[EM] [Election-Methods] [english 94%] PR favoring racialminorities

Juho juho.laatu at gmail.com
Sat Aug 16 22:08:07 PDT 2008


On Aug 16, 2008, at 17:15 , Kristofer Munsterhjelm wrote:

>> I could see a kind of proxy front end to STV elections. I'm not  
>> sure I'm convinced it would be a good idea, or even practical to  
>> implement, but suppose that any person or group (including  
>> parties) could register an STV ranking, and a voter could select  
>> that ranking instead of ranking individual candidates. The  
>> logistical difficulty would be in determining how a voter  
>> specified their proxy, along with the possibility of ambiguity  
>> deliberate or accidental ("Siera Club", "John Smith").
> There's another difficulty with that idea, and one that Juho has  
> shown earlier, as related to the inheritance order of candidates in  
> the electoral system of Fiji. Candidates may put preferences in  
> different orders than you do, or come to an agreement with other  
> candidates to support each other.
>
> To some extent, that could be fixed by publishing the ranking  
> beforehand, but one should still be aware of the difficulty.
>
>
>
> I think that the simplest way of adding proxying to STV, user  
> interface wise, would be to have a delegation mark, where your  
> stated preference ordering overrides that of the candidate. For  
> instance
>
> A > B* > C (rest left blank)
> with * as the delegation mark, and B having the preference ordering  
> B > E > F > C, would give
>
> A > B > E > F > C

This vote could be alternatively interpreted as A > B > C > E > F.

>
> by substitution, whereas
>
> A > C > B*
>
> would give
>
> A > C > B > E > F
>
> since the A > C preference that the voter manually stated overrode  
> the F > C preference of candidate B.
>
> Paradoxical preferences could be resolved by highest ranked first.

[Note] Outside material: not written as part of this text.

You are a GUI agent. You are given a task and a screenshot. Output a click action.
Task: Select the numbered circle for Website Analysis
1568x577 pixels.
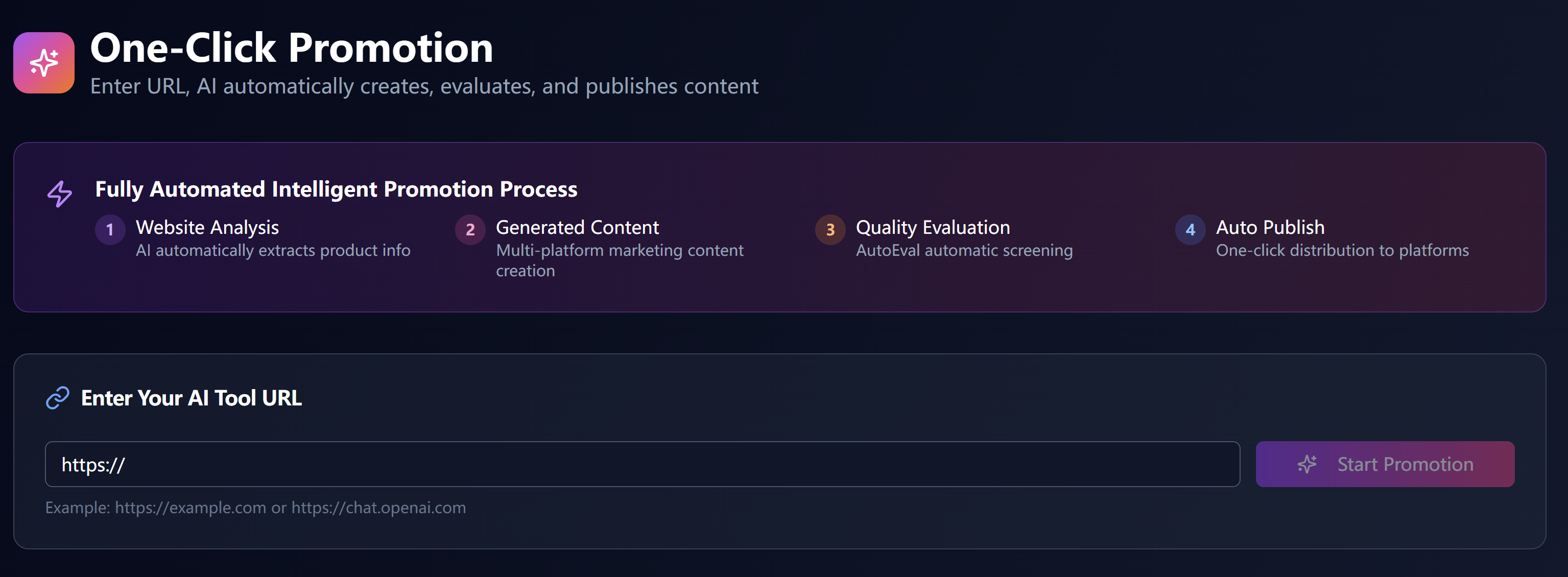110,230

If
>
> A > B* > C*
>
> and B prefers D to E, but C prefers E to D, then the final ordering  
> prefers D to E since B is ranked above C. An even more  
> sophisticated version could run a single-winner social order  
> election for equal-ranked candidates, so that
>
> A > B* = C*
>
> gives A > (result of social ordering, according to single-winner  
> method, for those candidates for which B and C gave any preference)

On the other side, a simple version of default or explicitly  
indicated vote completing preference order would be to use the tree  
structure (and only one star (maybe use first or last listed  
candidate by default) to indicate which branch of the tree to use).